*** EXTRACTED MATERIAL ***

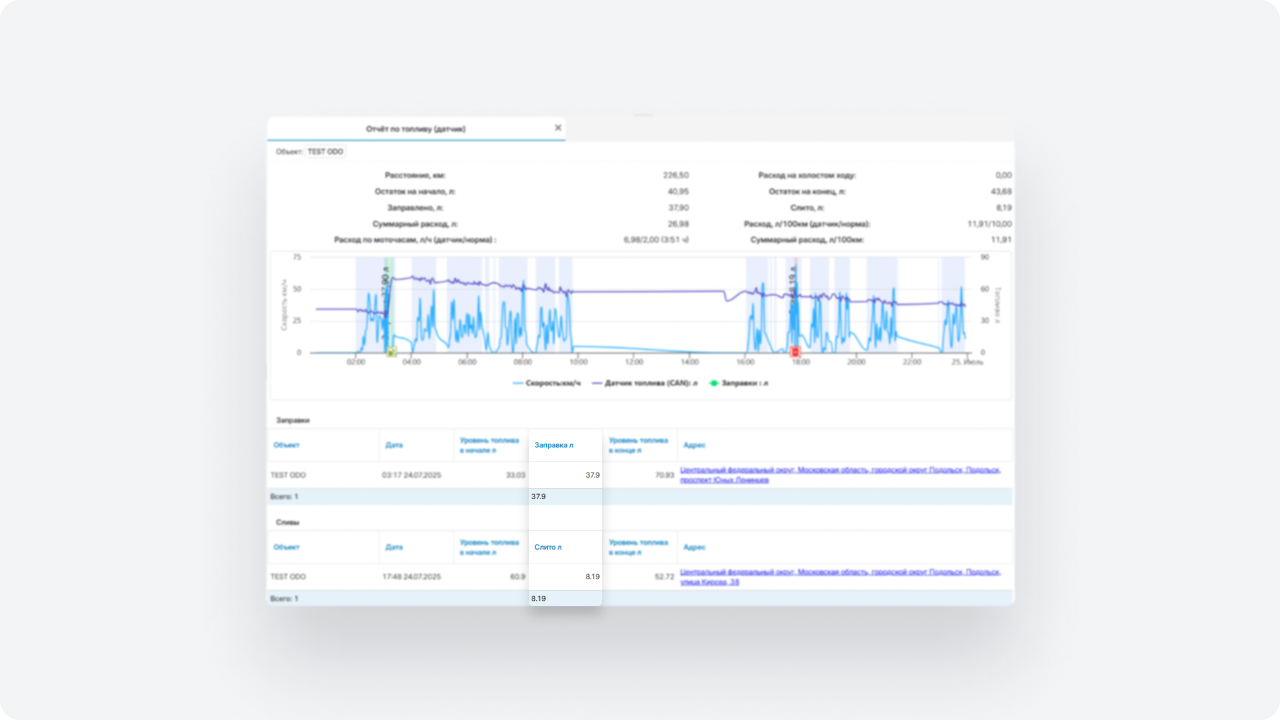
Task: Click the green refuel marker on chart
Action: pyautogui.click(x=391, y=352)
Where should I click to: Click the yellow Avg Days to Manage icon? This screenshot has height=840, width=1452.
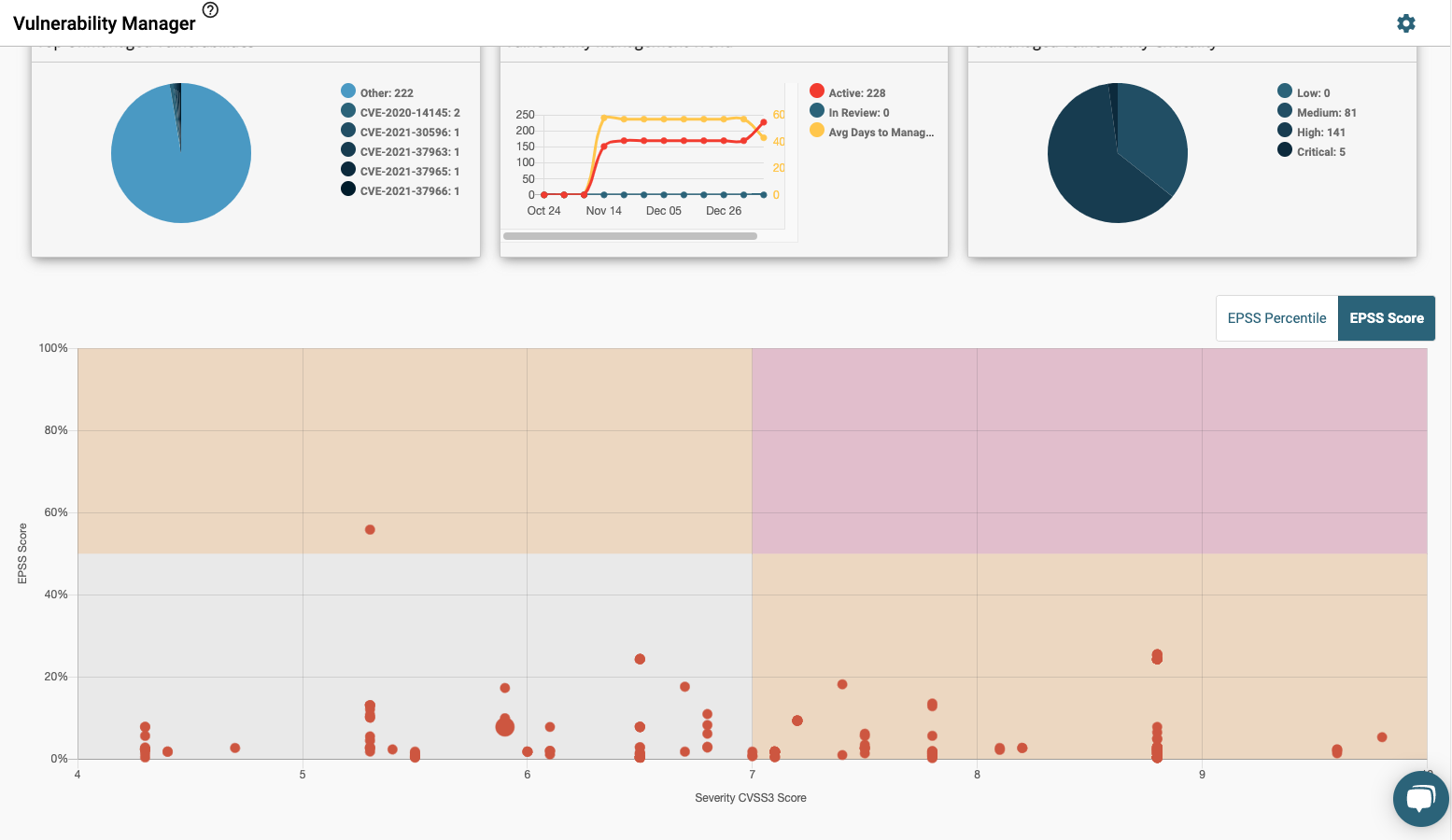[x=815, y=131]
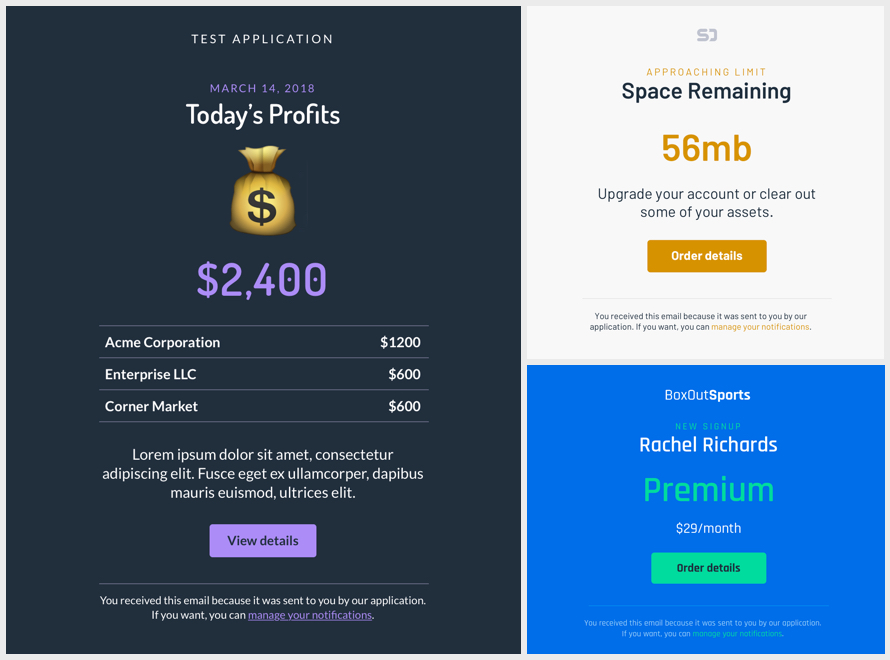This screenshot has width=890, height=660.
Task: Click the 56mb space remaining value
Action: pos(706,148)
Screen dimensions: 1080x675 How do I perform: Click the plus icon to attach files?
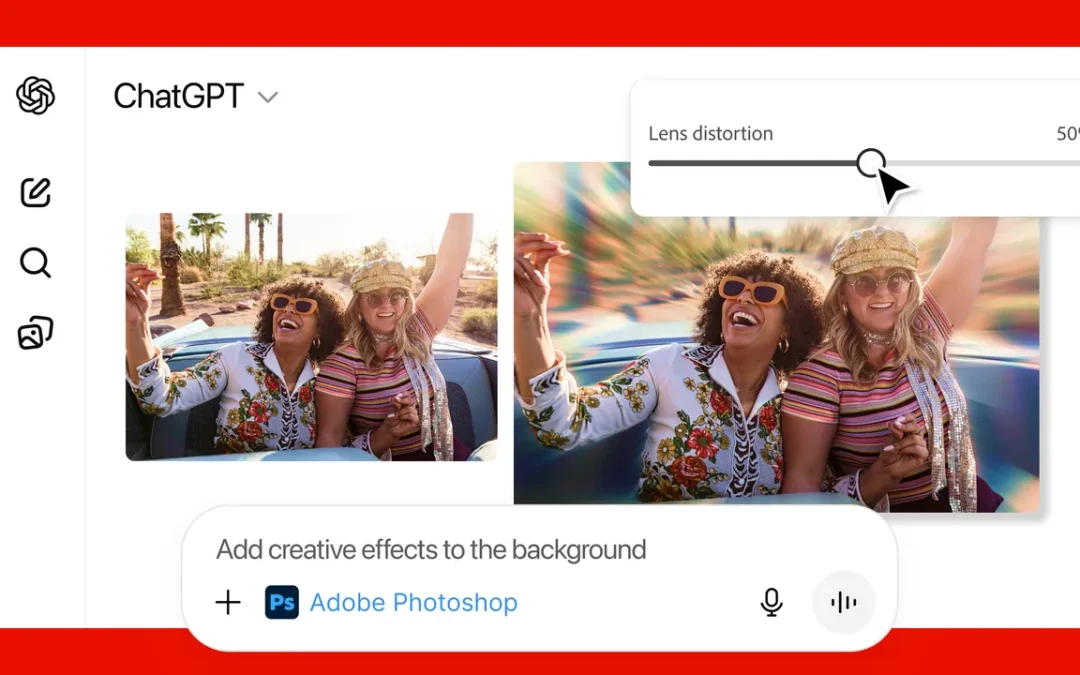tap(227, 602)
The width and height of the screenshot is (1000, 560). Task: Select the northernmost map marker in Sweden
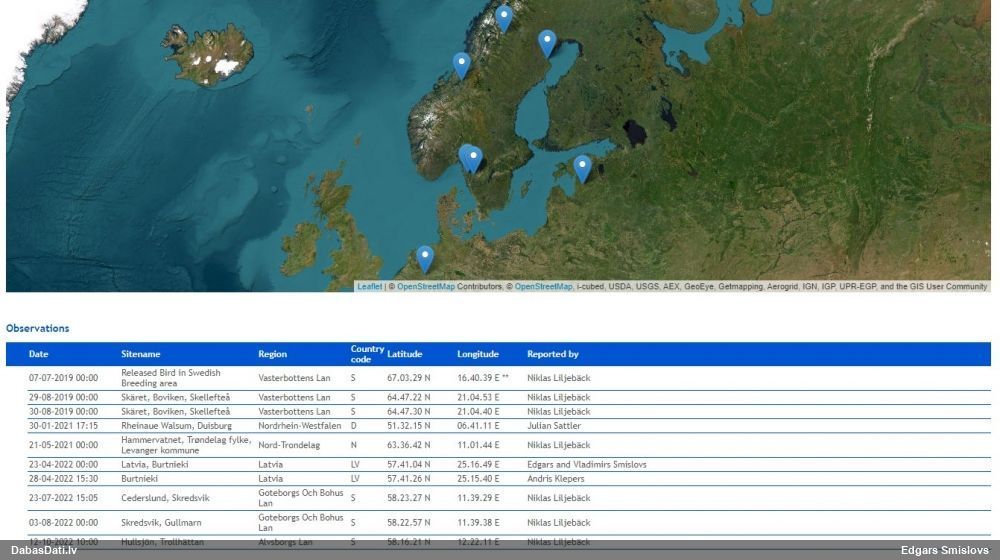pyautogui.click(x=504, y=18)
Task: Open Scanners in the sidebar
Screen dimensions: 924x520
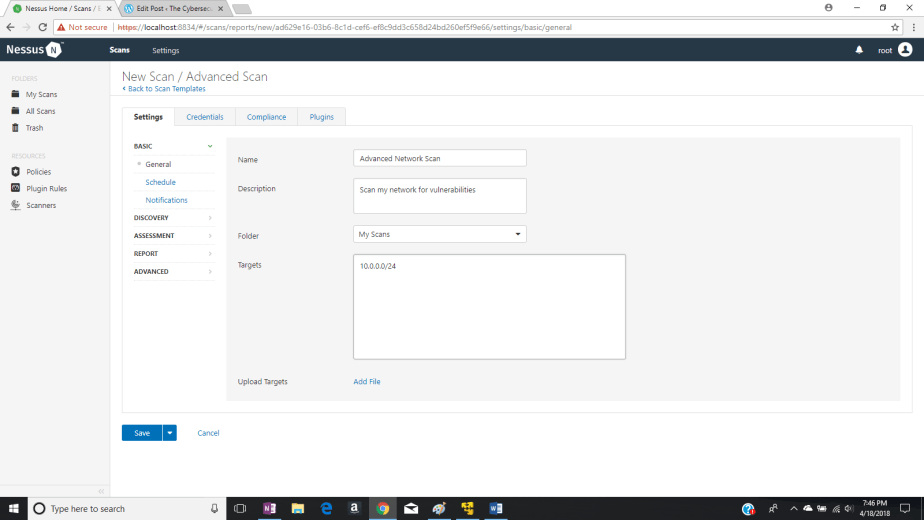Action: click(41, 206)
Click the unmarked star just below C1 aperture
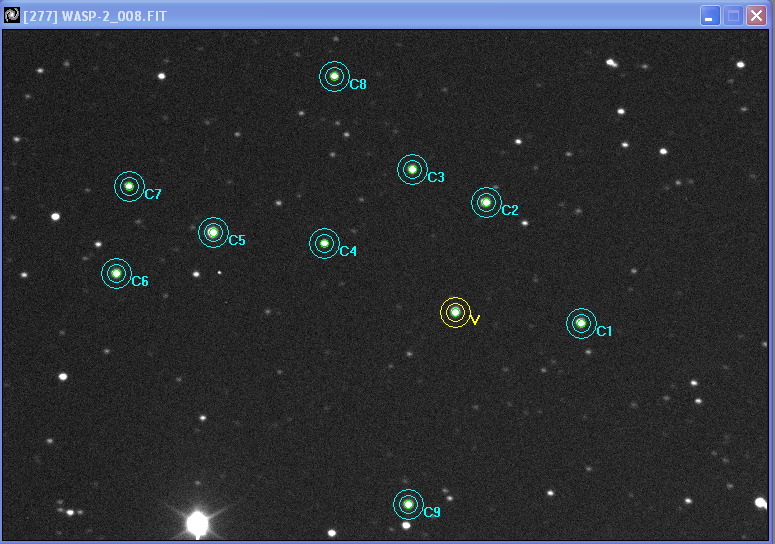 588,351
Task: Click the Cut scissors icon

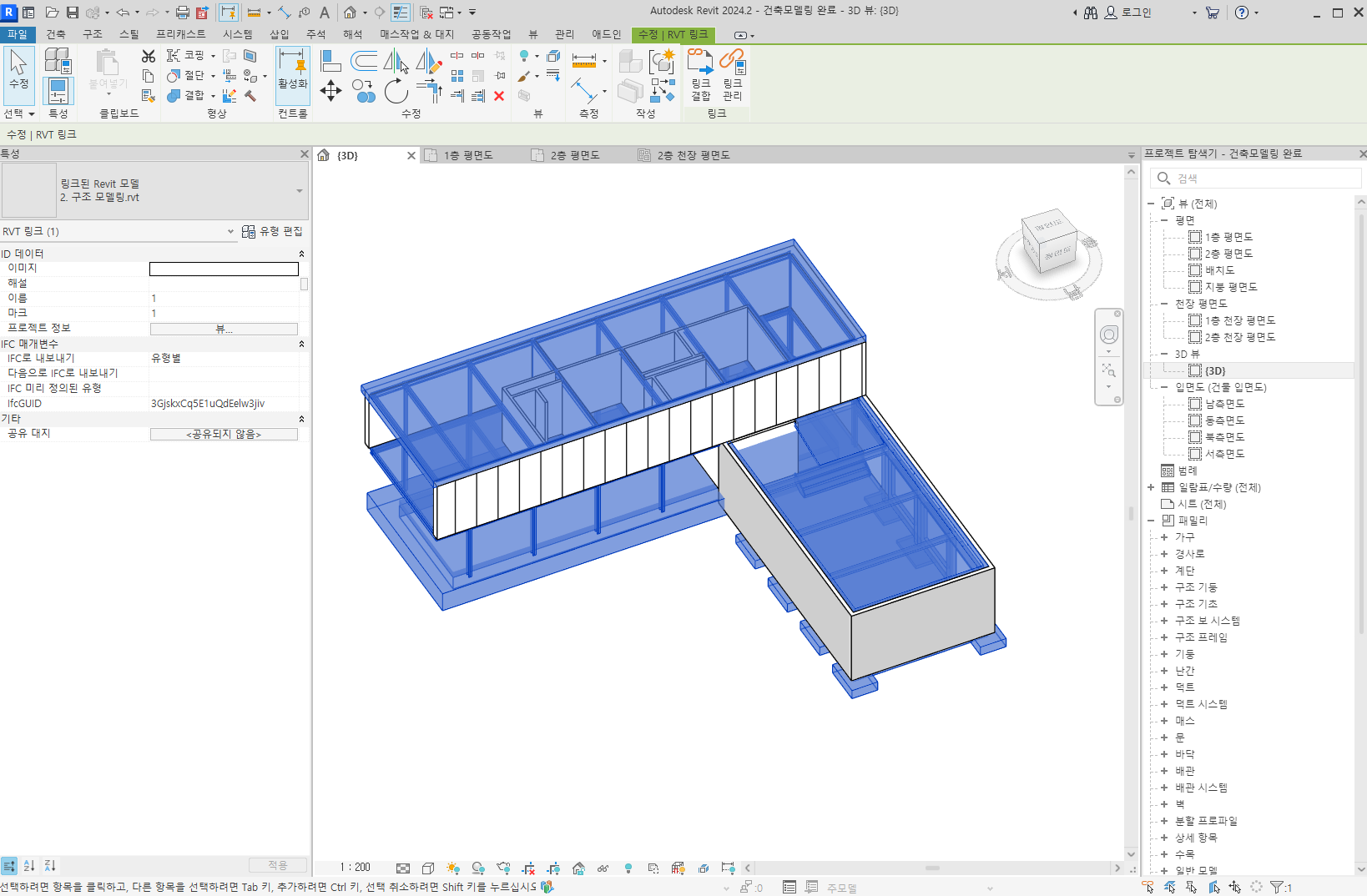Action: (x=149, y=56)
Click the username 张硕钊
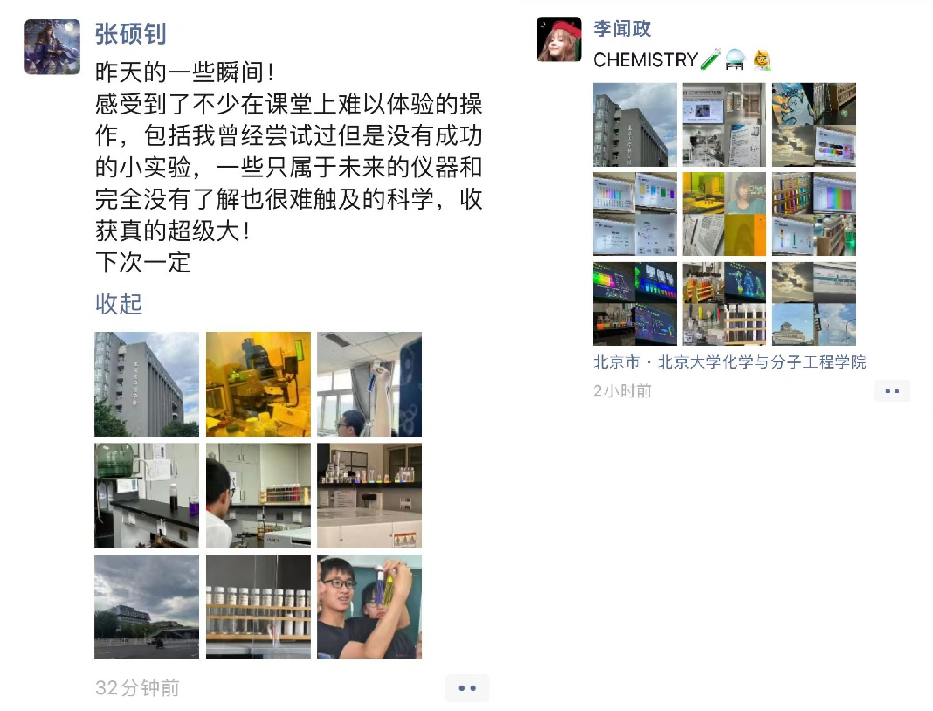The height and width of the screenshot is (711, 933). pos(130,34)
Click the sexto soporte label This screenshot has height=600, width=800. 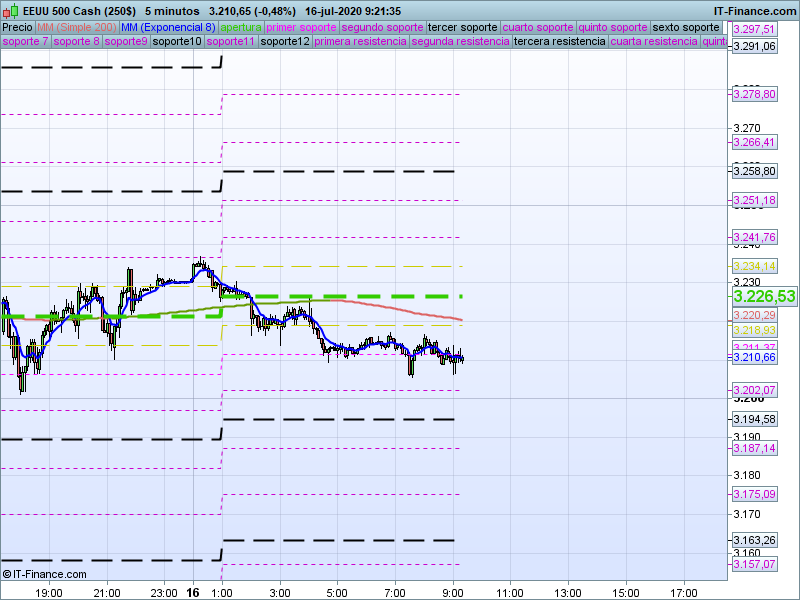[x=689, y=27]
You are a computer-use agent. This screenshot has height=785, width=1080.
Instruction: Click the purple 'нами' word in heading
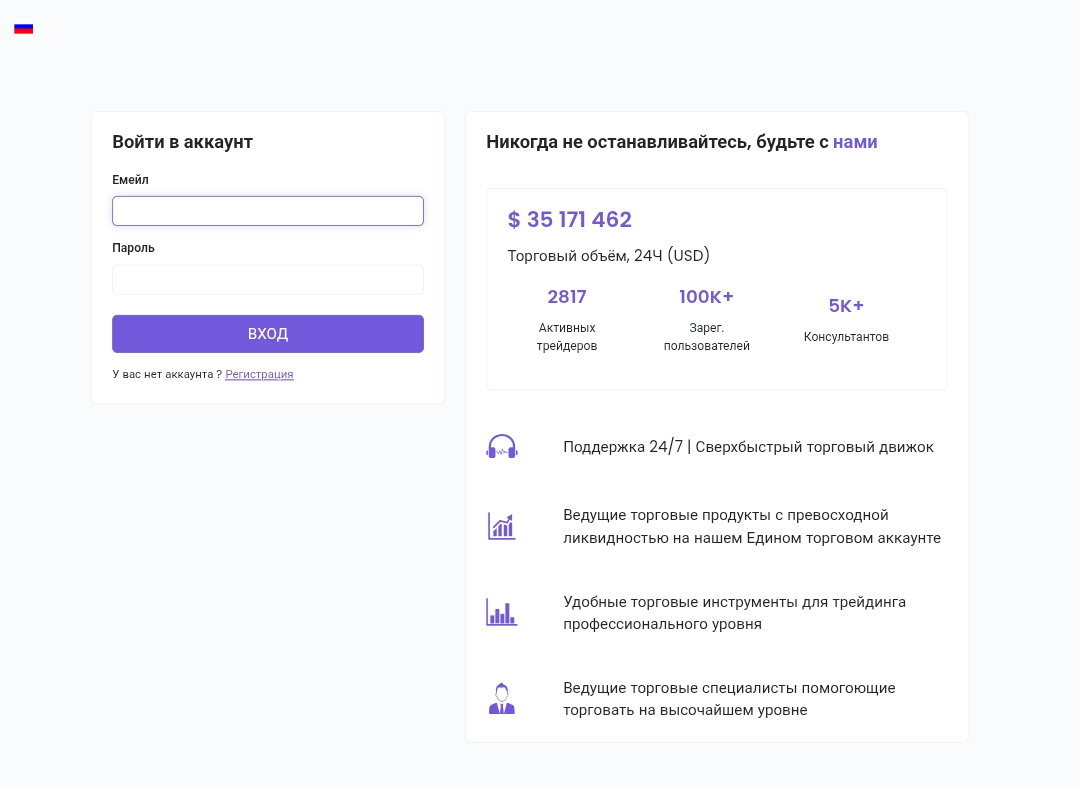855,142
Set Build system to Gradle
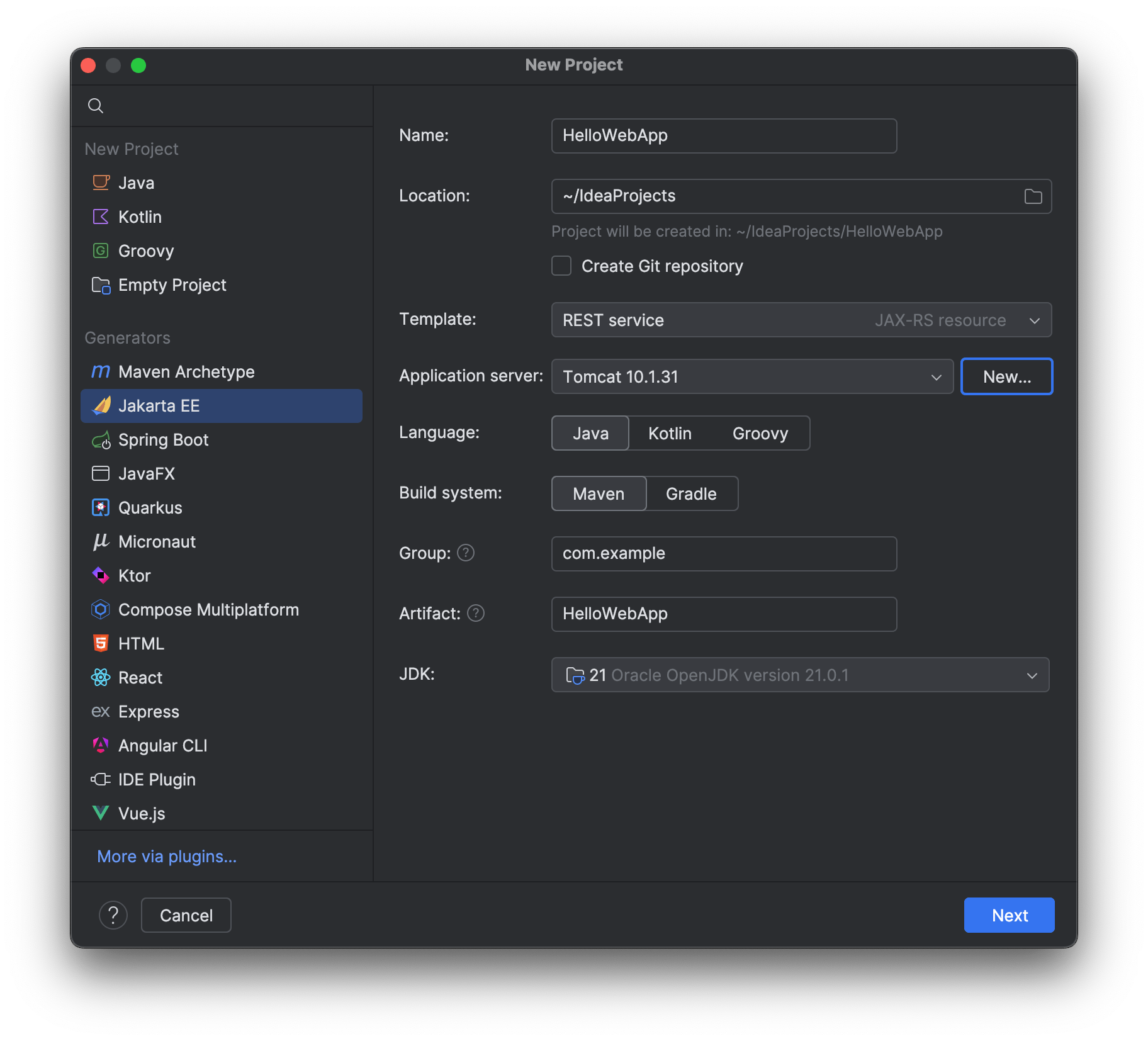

*** End of EXTRACTED MATERIAL ***

▸ **YOUR OBJECTIVE**
Set out, exactly as given, the line that contains "Instruction: Click the" along with each line after it through the end of the records above; omit the pictures.

▸ **THE COMPLETED TASK**
Instruction: Click the purple 'нами' word in heading
855,142
Set Build system to Gradle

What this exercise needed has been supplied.